Singapore’s central bank wants the public to provide feedback on the measures.
Wednesday’s announcement comes as the latest effort from authorities to regulate digital assets after a massive downturn in the crypto market.
Singapore’s central bank and chief financial watchdog, the Monetary Authority of Singapore (MAS), released proposed measures to cushion retail investors from the risks associated with trading speculative assets. Wednesday’s publication also threw color on possible stablecoin regulatory policies, per the report.
Today’s development comes as part of a larger plan from Singaporean authorities geared towards standardizing its digital asset ecosystem after major companies like Terra and Three Arrows Capital imploded around May 2022. The failure of such crypto stakeholders reportedly cost retail investors billions.

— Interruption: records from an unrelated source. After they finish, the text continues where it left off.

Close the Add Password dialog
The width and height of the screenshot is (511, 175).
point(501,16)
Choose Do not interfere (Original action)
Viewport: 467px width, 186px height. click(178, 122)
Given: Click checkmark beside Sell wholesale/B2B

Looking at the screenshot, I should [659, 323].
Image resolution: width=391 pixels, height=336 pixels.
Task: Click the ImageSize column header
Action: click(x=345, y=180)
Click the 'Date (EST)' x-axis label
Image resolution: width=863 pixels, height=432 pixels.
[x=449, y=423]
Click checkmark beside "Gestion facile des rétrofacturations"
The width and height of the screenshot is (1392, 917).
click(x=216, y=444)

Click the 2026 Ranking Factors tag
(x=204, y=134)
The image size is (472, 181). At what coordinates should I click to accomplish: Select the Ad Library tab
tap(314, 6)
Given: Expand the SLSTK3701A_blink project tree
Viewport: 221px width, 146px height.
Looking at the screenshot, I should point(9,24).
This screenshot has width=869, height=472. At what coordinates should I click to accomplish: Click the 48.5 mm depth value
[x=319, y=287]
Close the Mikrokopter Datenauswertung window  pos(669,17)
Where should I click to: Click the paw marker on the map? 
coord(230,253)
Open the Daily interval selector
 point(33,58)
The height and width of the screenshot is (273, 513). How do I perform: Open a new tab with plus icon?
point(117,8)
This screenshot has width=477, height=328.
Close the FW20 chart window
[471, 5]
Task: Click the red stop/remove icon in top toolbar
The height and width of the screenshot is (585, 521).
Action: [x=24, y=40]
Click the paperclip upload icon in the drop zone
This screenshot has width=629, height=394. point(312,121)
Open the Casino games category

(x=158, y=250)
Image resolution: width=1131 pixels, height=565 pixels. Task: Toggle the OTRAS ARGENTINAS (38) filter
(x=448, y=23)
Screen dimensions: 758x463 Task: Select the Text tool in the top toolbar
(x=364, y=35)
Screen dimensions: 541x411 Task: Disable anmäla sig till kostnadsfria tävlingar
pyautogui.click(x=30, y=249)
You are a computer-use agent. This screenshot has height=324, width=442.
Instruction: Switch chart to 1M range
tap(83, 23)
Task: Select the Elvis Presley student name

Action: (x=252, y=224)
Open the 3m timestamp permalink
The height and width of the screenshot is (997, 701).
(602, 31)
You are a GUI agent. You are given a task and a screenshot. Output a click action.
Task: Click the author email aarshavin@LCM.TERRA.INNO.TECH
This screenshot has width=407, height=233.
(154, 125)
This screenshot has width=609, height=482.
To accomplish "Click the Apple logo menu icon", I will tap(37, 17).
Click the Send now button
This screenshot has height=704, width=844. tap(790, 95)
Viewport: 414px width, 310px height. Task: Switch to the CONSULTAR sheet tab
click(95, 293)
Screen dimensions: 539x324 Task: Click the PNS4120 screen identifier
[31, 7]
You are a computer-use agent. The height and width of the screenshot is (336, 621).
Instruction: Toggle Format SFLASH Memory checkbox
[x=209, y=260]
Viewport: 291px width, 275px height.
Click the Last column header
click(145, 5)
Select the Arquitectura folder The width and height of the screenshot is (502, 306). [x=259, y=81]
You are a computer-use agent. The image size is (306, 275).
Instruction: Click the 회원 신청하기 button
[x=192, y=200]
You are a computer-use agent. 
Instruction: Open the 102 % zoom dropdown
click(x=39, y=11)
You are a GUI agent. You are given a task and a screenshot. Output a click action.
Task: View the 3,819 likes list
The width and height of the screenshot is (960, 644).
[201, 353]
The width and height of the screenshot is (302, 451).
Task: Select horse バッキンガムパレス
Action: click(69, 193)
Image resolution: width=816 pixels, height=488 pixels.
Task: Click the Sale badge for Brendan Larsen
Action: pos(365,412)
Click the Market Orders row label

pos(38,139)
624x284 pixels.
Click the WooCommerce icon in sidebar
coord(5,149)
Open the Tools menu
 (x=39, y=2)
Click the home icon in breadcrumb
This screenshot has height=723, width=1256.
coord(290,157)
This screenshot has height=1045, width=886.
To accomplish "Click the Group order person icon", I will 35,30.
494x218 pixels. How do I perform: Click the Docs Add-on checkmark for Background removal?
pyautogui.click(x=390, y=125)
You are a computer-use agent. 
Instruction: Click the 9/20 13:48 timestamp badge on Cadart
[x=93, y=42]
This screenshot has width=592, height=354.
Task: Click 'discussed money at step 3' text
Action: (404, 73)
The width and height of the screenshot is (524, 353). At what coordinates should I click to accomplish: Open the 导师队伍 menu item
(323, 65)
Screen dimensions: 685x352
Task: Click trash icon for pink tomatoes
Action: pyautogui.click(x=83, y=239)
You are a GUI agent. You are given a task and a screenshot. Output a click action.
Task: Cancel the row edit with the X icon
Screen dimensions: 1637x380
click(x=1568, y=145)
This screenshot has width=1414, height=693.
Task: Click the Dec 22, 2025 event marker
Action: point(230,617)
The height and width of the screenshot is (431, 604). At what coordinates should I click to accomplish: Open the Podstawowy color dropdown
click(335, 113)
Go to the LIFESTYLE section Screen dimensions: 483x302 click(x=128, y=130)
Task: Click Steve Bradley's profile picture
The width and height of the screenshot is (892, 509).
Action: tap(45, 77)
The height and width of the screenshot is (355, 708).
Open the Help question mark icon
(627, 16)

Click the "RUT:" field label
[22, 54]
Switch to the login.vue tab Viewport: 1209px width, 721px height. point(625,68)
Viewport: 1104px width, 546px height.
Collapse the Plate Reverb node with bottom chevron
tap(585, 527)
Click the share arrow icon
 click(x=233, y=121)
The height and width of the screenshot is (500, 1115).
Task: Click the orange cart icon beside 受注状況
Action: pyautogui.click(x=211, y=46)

Notably, the consultation paper from the MAS does not seem to suggest an anti-crypto approach to regulations. Authorities instead remarked that “cryptocurrencies play a supporting role in the broader digital asset ecosystem”.
Singapore’s central bank opined that tackling trading risks and enforcing compliance with regulatory standards is a more “feasible” path than outrightly banning virtual currencies.
The proposed measures focus on two key areas. Firstly, Digital Payment Token (DPT) service providers will have to ensure “proper business conduct and adequate risk disclosure” when offering crypto trading facilities to retail investors.
Authorities also proposed a ban on “credit facilities and leverage by retail consumers for cryptocurrency trading”. The move would eliminate debt financing as a crypto capital-generating option for investors.
Secondly, single currency-pegged stablecoins (SCS) like XSGD could fall under the purview of the island state’s Payment Services Act, measures from the MAS suggest. However, such a regulatory structure would only apply to stablecoins issued by local crypto companies.
Wednesday’s publication explained that authorities “will regulate the issuance of stablecoins which are pegged to a single currency (“SCS”) where the value of SCS in circulation exceeds S$5 million.”
Stablecoins have the potential to be a medium of exchange to facilitate transactions in the digital asset ecosystem, provided they are well-regulated and securely backed. The current regulatory framework, which primarily addresses money laundering and terrorism financing risks, and technology and cyber risks, will be expanded to ensure that regulated stablecoins have a high degree of value stability.
The consultation papers asked the public to share feedback on the proposed crypto policies. Users and proponents have until December 21, 2022, to give their input on the matter.
MAS Out To Protect Retail After Investors Lost Billions
Singapore’s central bank, along with other sovereign financial watchdogs, has intensified crypto regulatory efforts after Terra’s ecosystem failure triggered a $40 billion wipeout from investment portfolios.
Crypto hedge fund Three Arrows Capital which operated a headquarters in Singapore also collapsed due to exposure to Terra’s tokens LUNA and UST. Indeed, several crypto companies with billions of retail investments collapsed following Terra’s implosion.
The incident has supposedly fueled greater agitation from regulators calling for more crypto oversight. At press time, the U.K, U.S., South Korea, and Singapore have launched efforts to standardize the burgeoning digital asset ecosystem.